The Democratic Alliance (DA) has called on the Northern Cape Department of Health to focus on delivery rather than announcing new plans while longstanding healthcare challenges remain unresolved.

While the Department’s vision of “a long and healthy life for all people in the Northern Cape” is commendable, the reality facing many residents tells a different story. Communities continue to experience ambulance delays, growing surgical backlogs, medicine shortages, and severe staff shortages across healthcare facilities.

Five years ago, government introduced a Ten-Point Health Recovery Plan and promised meaningful improvements in healthcare delivery. Today, many of the same problems remain. Before announcing another Ten-Point Plan, government must explain what happened to the first one and why so many commitments have not been fulfilled.

I remain deeply concerned about the state of emergency medical services, the lengthy waiting periods for surgeries, vacant healthcare posts, and shortages of essential medication.

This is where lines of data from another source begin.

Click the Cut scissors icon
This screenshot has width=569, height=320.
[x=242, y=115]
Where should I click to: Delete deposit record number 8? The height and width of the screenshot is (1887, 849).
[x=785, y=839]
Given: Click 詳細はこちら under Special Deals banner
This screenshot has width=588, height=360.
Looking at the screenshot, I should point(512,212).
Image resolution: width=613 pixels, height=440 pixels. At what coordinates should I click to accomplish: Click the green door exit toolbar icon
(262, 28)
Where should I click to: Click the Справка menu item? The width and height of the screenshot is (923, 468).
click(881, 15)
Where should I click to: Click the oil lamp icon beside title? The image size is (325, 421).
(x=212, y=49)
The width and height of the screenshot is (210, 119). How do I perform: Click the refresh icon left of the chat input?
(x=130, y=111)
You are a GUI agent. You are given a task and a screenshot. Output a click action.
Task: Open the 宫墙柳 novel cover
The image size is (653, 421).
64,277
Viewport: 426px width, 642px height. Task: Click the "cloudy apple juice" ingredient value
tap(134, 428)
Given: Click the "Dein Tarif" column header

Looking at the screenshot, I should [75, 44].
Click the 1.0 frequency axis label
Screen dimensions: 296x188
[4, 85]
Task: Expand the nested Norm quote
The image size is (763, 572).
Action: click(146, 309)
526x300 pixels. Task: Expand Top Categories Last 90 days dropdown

These failures affect all residents but place the greatest burden on poor and rural communities that depend entirely on public healthcare services.

Healthcare should be judged by the experiences of patients, not by promises, plans, or policy documents. Every rand allocated to healthcare must result in measurable improvements, including more ambulances on the road, reduced waiting lists, fully staffed facilities, reliable medicine availability, and quality healthcare services closer to communities.

The people of the Northern Cape do not need another plan. They need action. They need results. Most importantly, they need a healthcare system that works.

The people of the Northern Cape cannot be treated with promises. They need treatment, they need care, and above all, they need a health system that delivers dignity and quality healthcare to every resident.